• [MATERIAL FOR THE TASK]
------------------------------------------------------------------------

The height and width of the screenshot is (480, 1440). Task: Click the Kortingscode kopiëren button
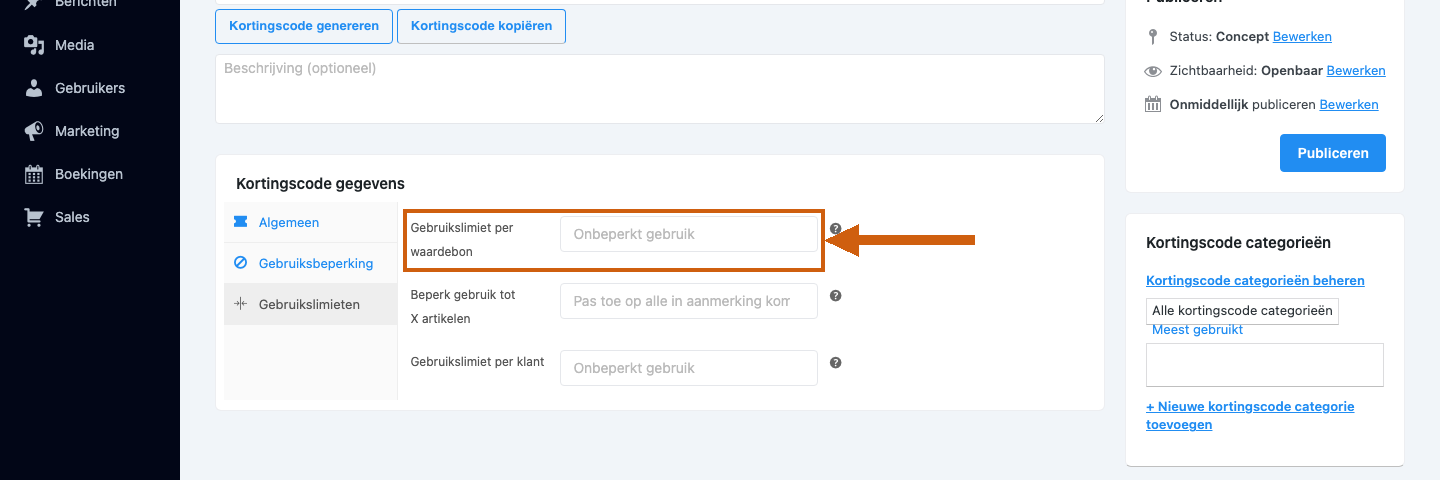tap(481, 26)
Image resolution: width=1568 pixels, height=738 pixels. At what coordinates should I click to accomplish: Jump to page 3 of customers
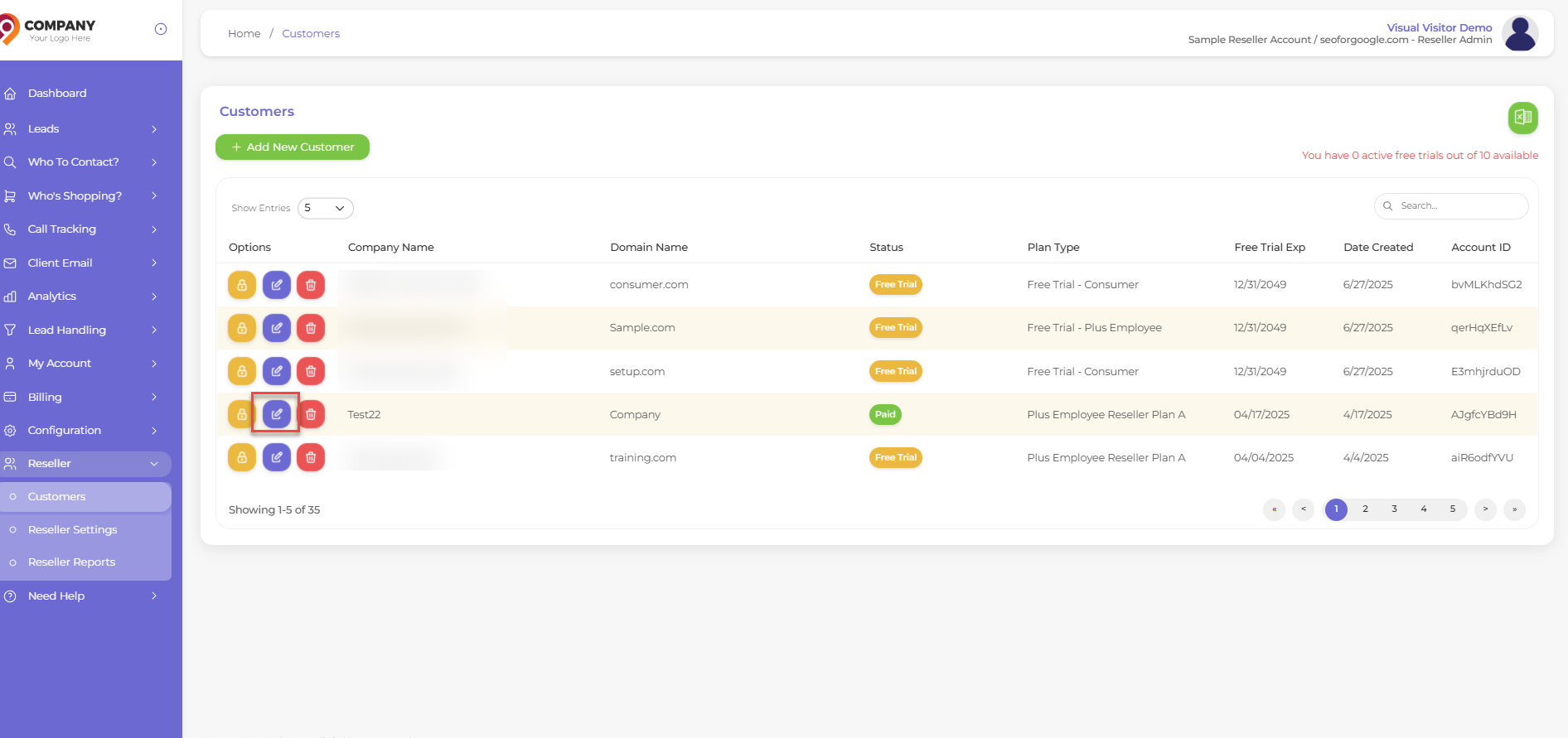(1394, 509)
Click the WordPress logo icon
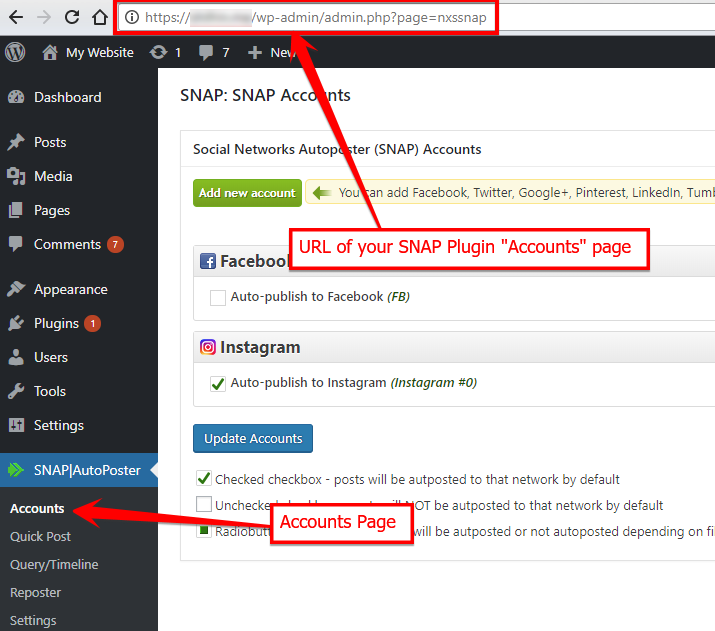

------------------------------------------------------------------------

• [TASK ITEM] Retype each line of the records exactly as it reads; no pictures belong in the copy.

• [RESULT OF THIS TASK]
The height and width of the screenshot is (480, 1440). Task: Click the Kortingscode kopiëren button
tap(481, 26)
Image resolution: width=1568 pixels, height=738 pixels. At what coordinates should I click to accomplish: Jump to page 3 of customers
(1394, 509)
Click the WordPress logo icon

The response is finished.